His expression turned stormy. “What I was going to say is that things are apt to get a little heated tomorrow at the meeting. Don’t take it personally, okay? Our beef is with him, not you.”
“I’m here to do a job. Nothing about this is personal.”
“Good,” he said, apparently picking up on her double meaning as she’d hoped he would. “Let’s keep it that way.”
“Fine by me.”
“You might want to put some ice on your nose,” he said as he headed down the stairs.
Too bad he missed the gesture she made at his retreating back.
Don’t let the door hit you where the Lord split you.
—The gospel according to Elmer Stillman
She’d left her scent in his truck. All the way home to his cabin in the woods outside of town Will was stuck with the reminder of his encounter with the city girl. Meeting her had brought back memories of women he’d known in college, who’d come to the University of Vermont from the city and spent four years poking fun at the mountain lifestyle he treasured.

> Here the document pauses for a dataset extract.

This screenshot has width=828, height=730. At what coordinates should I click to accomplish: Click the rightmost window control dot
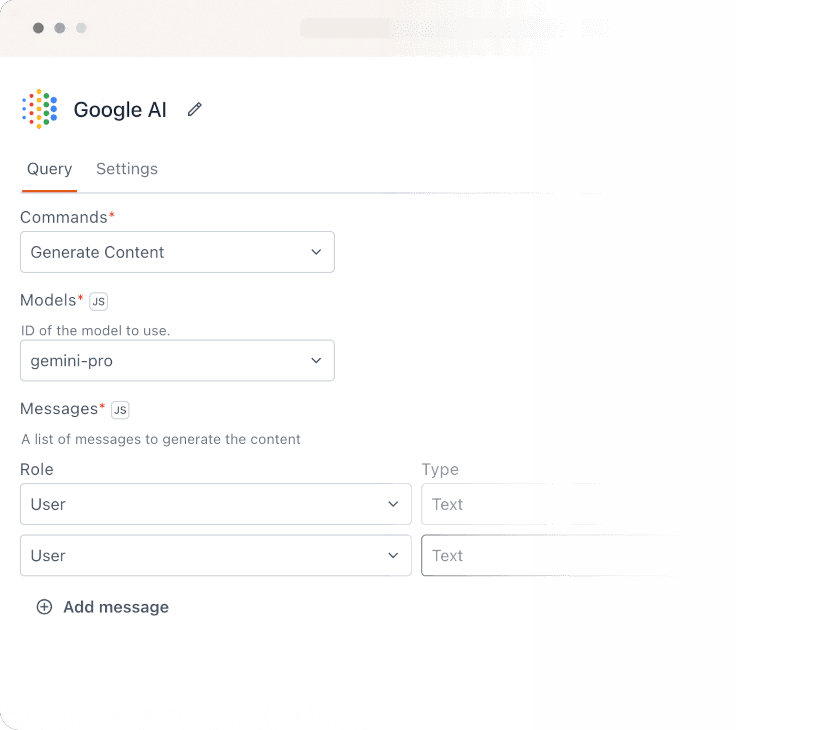point(81,29)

Actually, she reminded him of Lisa, who’d arrived at UVM from Boston. Will had made the monumental mistake of falling in love with her and of thinking he could convince her to stay after they graduated. Ignoring the signals she was sending that she couldn’t wait to go home to the city, Will had proposed, hoping he was enough to convince her to stay.
He hadn’t thought of that disaster in a long time, and it was no coincidence that the encounter with Cameron had brought it all back to remind him to steer clear of women like her who didn’t belong in his world and never would. From the tips of those extravagant suede boots to the ridiculous fur-trimmed vest to the cultured way she spoke, she was a city girl through and through. Even her silly little car was so out of place in the mountains it was laughable.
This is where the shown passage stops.